Work to be completed:
Exactly retype the lines from the top of the data through the line containing "The image size is (1030, 2291).", leaving out every picture.

(Source records)

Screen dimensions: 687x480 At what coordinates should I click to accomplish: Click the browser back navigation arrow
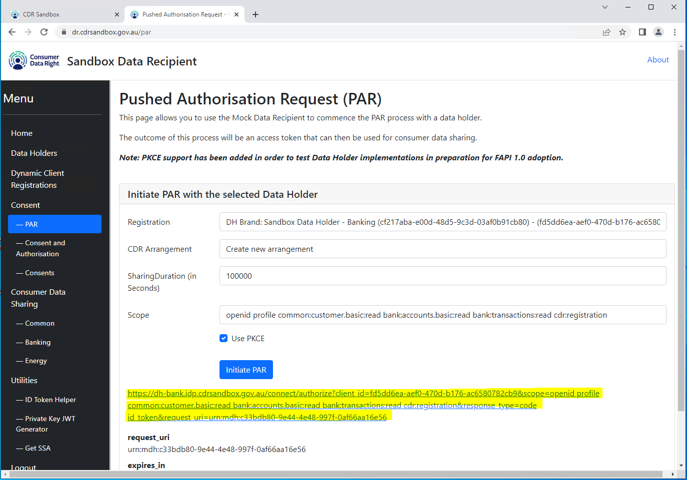[12, 31]
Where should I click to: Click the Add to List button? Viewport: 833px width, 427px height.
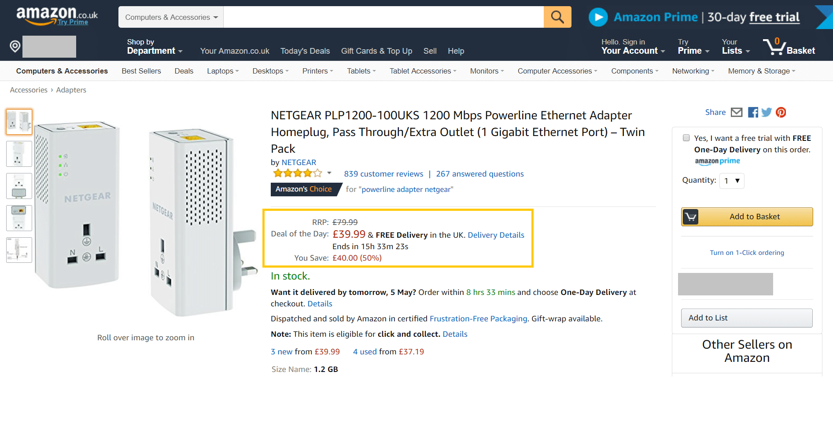pos(746,318)
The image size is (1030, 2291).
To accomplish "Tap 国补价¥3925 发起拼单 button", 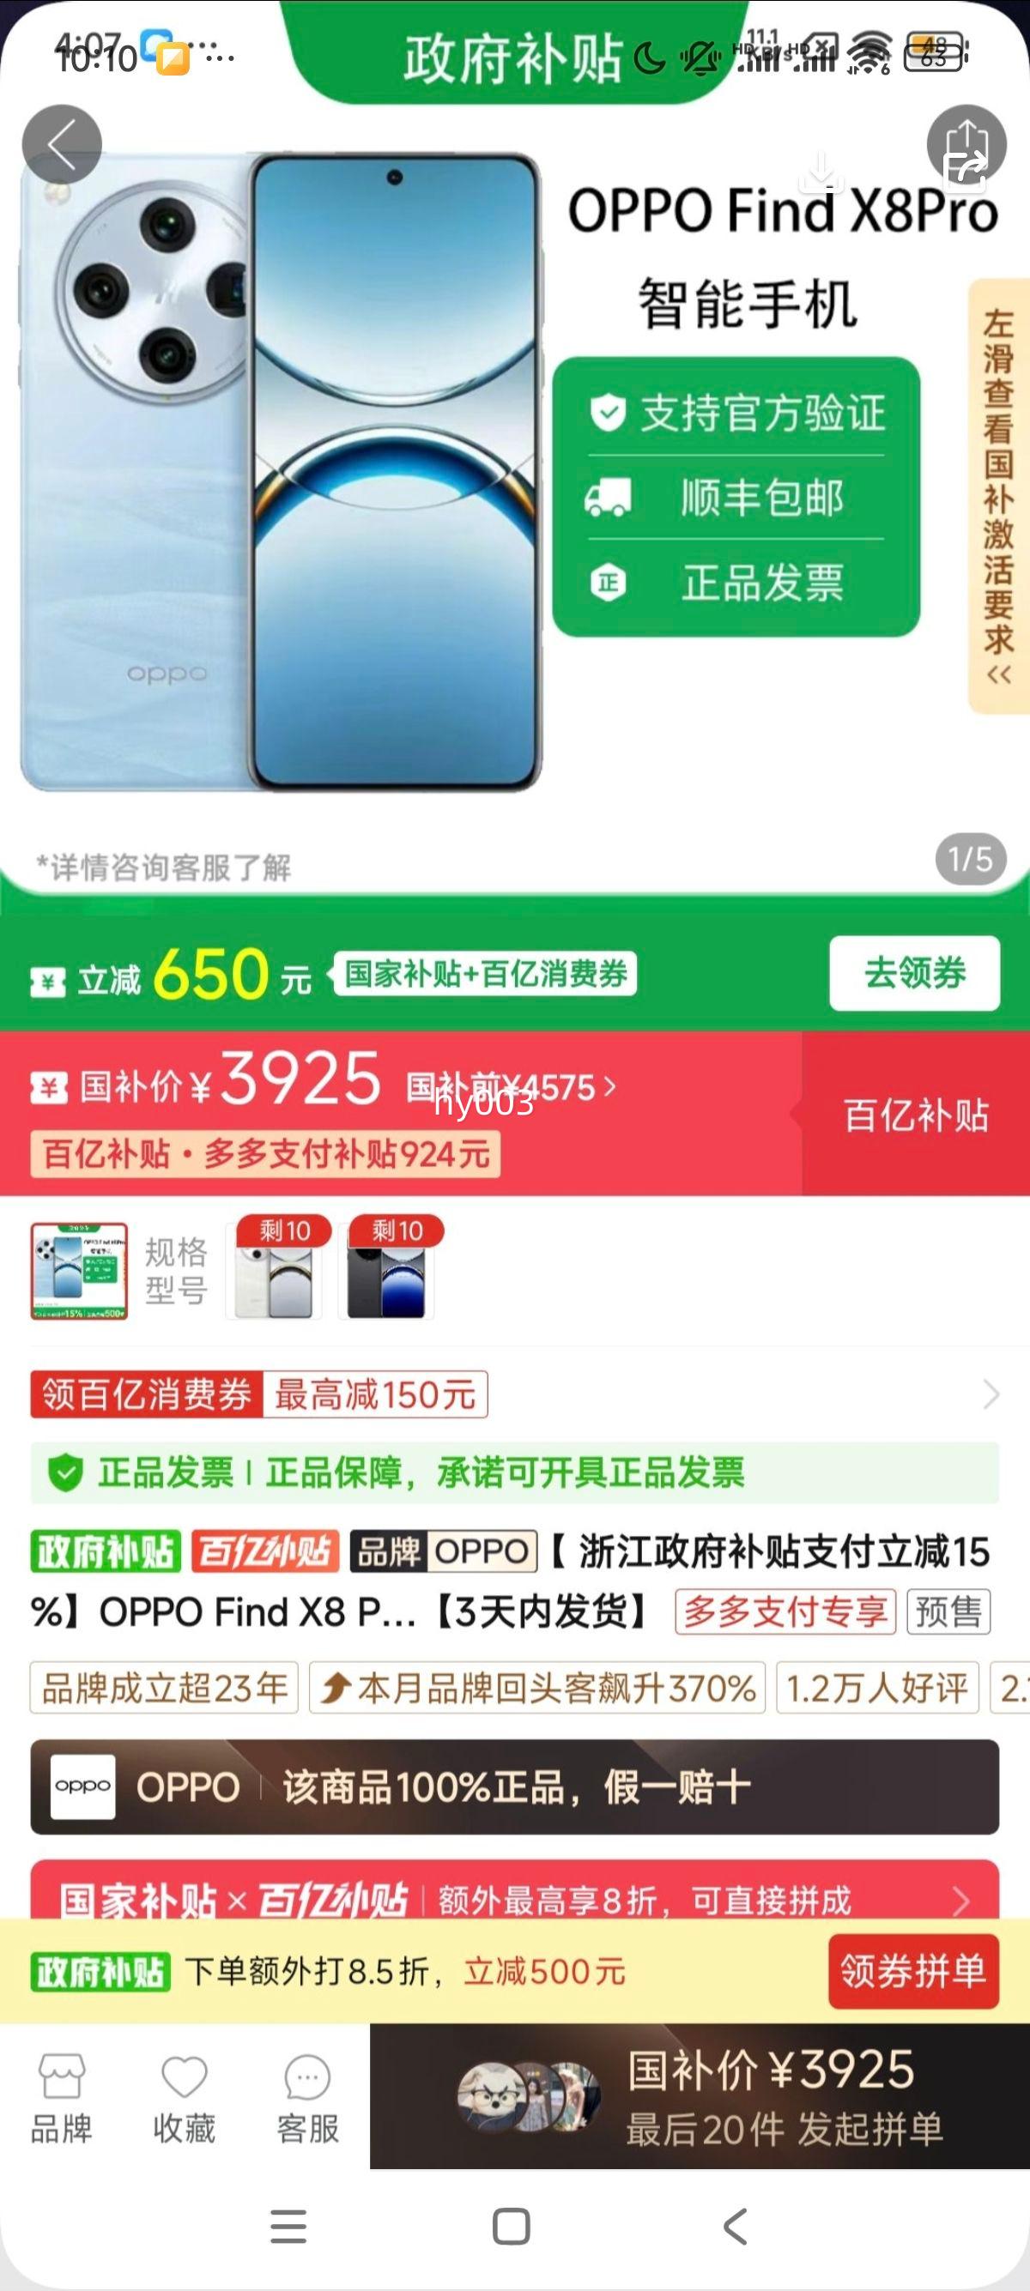I will click(x=700, y=2096).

Expected answer:
Screen dimensions: 687x480 At what coordinates should I click to accomplish: Click the browser back navigation arrow
[12, 31]
Where should I click to: Click the Add to List button? Viewport: 833px width, 427px height.
pos(746,318)
The image size is (1030, 2291).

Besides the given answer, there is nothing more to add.